For some intermediate value, the validation curve has a maximum. This is the optimal scenario, and the parameter value set at the maximum is the best model.

Learning curves¶

One important aspect of model complexity is that the optimal model will generally depend on the size of your training data. A learning Curve is a plot of the training and cross-validation error as a function of the number of training samples. The general behavior we would expect from a learning curve is this:

A model of a given complexity will overfit a small dataset: this means the training score will be relatively high, while the validation score will be relatively low.
A model of a given complexity will underfit a large dataset: this means that the training score will decrease, but the validation score will increase.
A model will never, except by chance, give a better score to the validation set than the training set: this means the curves should keep getting closer together but never cross.

The following figure shows a typical learning curve for a supervised learning problem:

Loss vs. epoch graphs¶

Another common type of training curves are Loss vs. epoch graphs, where in the Y axis we have a loss function to minimize (an "error") and on the X axis we have the number of epochs (iterations) of the training algorithm (sort of like the time axis).

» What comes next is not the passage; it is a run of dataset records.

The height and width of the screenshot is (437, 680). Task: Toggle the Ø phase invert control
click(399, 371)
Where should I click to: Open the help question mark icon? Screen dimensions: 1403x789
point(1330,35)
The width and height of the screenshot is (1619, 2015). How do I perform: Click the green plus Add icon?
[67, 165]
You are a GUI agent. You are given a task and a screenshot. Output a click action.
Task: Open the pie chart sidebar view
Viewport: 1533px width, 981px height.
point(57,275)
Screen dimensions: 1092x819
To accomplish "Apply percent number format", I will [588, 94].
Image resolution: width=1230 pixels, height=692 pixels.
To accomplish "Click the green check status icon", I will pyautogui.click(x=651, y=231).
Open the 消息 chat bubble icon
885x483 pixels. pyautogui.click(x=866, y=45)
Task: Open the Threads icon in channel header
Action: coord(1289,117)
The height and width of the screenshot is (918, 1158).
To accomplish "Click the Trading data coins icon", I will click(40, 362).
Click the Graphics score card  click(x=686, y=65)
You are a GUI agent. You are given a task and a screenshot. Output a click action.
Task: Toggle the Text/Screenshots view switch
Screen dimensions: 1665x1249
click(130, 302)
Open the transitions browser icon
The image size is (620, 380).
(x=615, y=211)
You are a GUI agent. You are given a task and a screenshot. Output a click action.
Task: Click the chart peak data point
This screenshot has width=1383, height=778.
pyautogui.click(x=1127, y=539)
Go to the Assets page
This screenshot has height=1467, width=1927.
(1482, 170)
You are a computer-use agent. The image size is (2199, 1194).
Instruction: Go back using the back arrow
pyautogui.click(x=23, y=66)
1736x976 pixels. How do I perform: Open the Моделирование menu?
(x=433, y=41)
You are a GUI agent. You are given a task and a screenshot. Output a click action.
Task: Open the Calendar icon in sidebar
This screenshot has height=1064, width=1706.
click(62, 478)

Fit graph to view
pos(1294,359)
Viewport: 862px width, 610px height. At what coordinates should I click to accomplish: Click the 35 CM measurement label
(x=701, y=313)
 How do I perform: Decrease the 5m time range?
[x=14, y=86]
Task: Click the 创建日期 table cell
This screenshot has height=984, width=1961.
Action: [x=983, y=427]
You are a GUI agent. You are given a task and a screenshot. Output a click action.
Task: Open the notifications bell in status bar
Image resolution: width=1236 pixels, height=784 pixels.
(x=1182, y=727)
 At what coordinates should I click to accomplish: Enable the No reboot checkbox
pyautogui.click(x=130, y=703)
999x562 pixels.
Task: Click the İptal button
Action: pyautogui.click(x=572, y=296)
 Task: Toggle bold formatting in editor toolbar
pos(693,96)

These curves are used to monitor the training process of a model over time, and to determine when to stop training (typically when the loss function is not decreasing anymore, and before it starts increasing again). The following figure shows a loss vs. epoch graph for a neural network:

Common pitfalls¶

Overfitting¶

Overfitting is a modeling error that occurs when a function is too closely fit to a limited set of data points. Overfitting the model generally takes the form of making an overly complex model to explain idiosyncrasies in the data under study. In reality, the data being studied often has some degree of error or random noise within it. Thus, attempting to make the model conform too closely to slightly inaccurate data can infect the model with substantial errors and reduce its predictive power.

Underfitting¶

Underfitting occurs when a statistical model or machine learning algorithm cannot capture the underlying trend of the data. Intuitively, underfitting occurs when the model or the algorithm does not fit the data well enough. More specifically, underfitting occurs if the model or algorithm shows low variance but high bias. Underfitting is often a result of an excessively simple model.

Data leakage¶

Data leakage is a problem that occurs when information about the target variable is inadvertently introduced into the training data. This can cause the model to perform unrealistically well during training, but perform poorly during testing.

Note

If we are not careful with time series data when splitting the data into training and test sets, we can introduce data leakage by using information from the future to predict the past!

Class imbalance¶

Class imbalance is a problem that occurs when the number of observations in each class is not equal. This can cause problems when training a model, since the model will tend to predict the most common class. For example, if we have a dataset with 99% of the observations belonging to class A and 1% belonging to class B, a classifier that always predicts class A will have an accuracy of 99%, even though it is a useless classifier. In this case, a better metric would be the AUROC.

Curse of dimensionality¶

The curse of dimensionality refers to various phenomena that arise when analyzing and organizing data in high-dimensional spaces that do not occur in low-dimensional settings such as the three-dimensional physical space of everyday experience.

In machine learning, the curse of dimensionality is often used to refer to the fact that the performance of many machine learning algorithms degrades as the number of features increases. This is because, as the number of features increases, the number of observations required to obtain a good model increases exponentially with the number of features.